- WORK TO COMPLETE
Write down each of the records again, exactly and in full.

- EXERCISE MATERIAL
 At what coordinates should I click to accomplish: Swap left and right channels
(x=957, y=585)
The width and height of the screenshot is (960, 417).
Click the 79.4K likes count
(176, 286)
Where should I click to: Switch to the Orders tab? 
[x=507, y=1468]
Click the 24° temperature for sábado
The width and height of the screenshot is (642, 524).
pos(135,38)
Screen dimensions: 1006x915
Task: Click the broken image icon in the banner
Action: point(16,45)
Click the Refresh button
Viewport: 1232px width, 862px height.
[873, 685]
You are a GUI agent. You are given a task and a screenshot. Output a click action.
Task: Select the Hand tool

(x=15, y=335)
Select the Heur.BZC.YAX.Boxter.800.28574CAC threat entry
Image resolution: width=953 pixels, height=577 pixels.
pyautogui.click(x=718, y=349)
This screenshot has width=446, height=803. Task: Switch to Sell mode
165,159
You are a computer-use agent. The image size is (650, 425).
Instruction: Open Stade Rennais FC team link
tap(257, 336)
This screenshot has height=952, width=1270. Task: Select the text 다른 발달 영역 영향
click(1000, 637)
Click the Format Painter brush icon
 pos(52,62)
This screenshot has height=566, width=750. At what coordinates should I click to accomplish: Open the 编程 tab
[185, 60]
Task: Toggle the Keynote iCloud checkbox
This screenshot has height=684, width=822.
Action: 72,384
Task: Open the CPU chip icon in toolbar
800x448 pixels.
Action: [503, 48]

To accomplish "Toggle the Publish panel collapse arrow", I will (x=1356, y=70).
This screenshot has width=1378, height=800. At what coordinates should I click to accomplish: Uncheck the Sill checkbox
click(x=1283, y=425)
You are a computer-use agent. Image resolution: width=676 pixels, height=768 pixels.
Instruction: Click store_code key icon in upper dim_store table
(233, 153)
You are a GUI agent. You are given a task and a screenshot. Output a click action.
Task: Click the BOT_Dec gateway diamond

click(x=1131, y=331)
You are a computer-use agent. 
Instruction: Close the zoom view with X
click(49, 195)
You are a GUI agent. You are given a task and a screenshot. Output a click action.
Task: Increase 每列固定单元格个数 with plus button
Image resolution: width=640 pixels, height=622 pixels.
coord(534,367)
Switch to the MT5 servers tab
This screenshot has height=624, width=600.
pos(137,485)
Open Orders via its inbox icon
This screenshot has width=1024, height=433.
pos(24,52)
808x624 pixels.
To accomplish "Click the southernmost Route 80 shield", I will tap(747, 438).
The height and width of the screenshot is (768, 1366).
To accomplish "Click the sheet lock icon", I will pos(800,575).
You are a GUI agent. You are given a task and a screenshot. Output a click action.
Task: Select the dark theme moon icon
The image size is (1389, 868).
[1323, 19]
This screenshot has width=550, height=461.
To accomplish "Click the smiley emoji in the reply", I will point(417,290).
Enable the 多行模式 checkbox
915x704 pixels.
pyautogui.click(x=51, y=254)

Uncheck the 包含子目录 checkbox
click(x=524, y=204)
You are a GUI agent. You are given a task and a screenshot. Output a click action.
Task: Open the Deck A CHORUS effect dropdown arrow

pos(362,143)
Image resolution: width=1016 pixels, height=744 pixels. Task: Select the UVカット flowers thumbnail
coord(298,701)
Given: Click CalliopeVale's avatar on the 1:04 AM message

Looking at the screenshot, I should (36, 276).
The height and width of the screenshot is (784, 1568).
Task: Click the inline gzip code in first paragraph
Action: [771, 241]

- EXERCISE OUTPUT
 At what coordinates should I click to accomplish: Swap left and right channels
(x=957, y=585)
The width and height of the screenshot is (960, 417).
Click the 79.4K likes count
(176, 286)
Where should I click to: Switch to the Orders tab? 
[x=507, y=1468]
Click the 24° temperature for sábado
The width and height of the screenshot is (642, 524).
pos(135,38)
Screen dimensions: 1006x915
Task: Click the broken image icon in the banner
Action: point(16,45)
Click the Refresh button
Viewport: 1232px width, 862px height.
[873, 685]
You are a GUI agent. You are given a task and a screenshot. Output a click action.
Task: Select the Hand tool

(x=15, y=335)
Select the Heur.BZC.YAX.Boxter.800.28574CAC threat entry
Image resolution: width=953 pixels, height=577 pixels.
pyautogui.click(x=718, y=349)
This screenshot has width=446, height=803. Task: Switch to Sell mode
165,159
You are a computer-use agent. The image size is (650, 425).
Instruction: Open Stade Rennais FC team link
tap(257, 336)
This screenshot has height=952, width=1270. Task: Select the text 다른 발달 영역 영향
click(1000, 637)
Click the Format Painter brush icon
 pos(52,62)
This screenshot has height=566, width=750. At what coordinates should I click to accomplish: Open the 编程 tab
[185, 60]
Task: Toggle the Keynote iCloud checkbox
This screenshot has height=684, width=822.
Action: 72,384
Task: Open the CPU chip icon in toolbar
800x448 pixels.
Action: [503, 48]

To accomplish "Toggle the Publish panel collapse arrow", I will (x=1356, y=70).
This screenshot has width=1378, height=800. At what coordinates should I click to accomplish: Uncheck the Sill checkbox
click(x=1283, y=425)
You are a computer-use agent. Image resolution: width=676 pixels, height=768 pixels.
Instruction: Click store_code key icon in upper dim_store table
(233, 153)
You are a GUI agent. You are given a task and a screenshot. Output a click action.
Task: Click the BOT_Dec gateway diamond

click(x=1131, y=331)
You are a computer-use agent. 
Instruction: Close the zoom view with X
click(49, 195)
You are a GUI agent. You are given a task and a screenshot. Output a click action.
Task: Increase 每列固定单元格个数 with plus button
Image resolution: width=640 pixels, height=622 pixels.
coord(534,367)
Switch to the MT5 servers tab
This screenshot has height=624, width=600.
pos(137,485)
Open Orders via its inbox icon
This screenshot has width=1024, height=433.
pos(24,52)
808x624 pixels.
To accomplish "Click the southernmost Route 80 shield", I will tap(747, 438).
The height and width of the screenshot is (768, 1366).
To accomplish "Click the sheet lock icon", I will pos(800,575).
You are a GUI agent. You are given a task and a screenshot. Output a click action.
Task: Select the dark theme moon icon
The image size is (1389, 868).
[1323, 19]
This screenshot has width=550, height=461.
To accomplish "Click the smiley emoji in the reply", I will point(417,290).
Enable the 多行模式 checkbox
915x704 pixels.
pyautogui.click(x=51, y=254)

Uncheck the 包含子目录 checkbox
click(x=524, y=204)
You are a GUI agent. You are given a task and a screenshot. Output a click action.
Task: Open the Deck A CHORUS effect dropdown arrow

pos(362,143)
Image resolution: width=1016 pixels, height=744 pixels. Task: Select the UVカット flowers thumbnail
coord(298,701)
Given: Click CalliopeVale's avatar on the 1:04 AM message

Looking at the screenshot, I should (36, 276).
The height and width of the screenshot is (784, 1568).
Task: Click the inline gzip code in first paragraph
Action: [771, 241]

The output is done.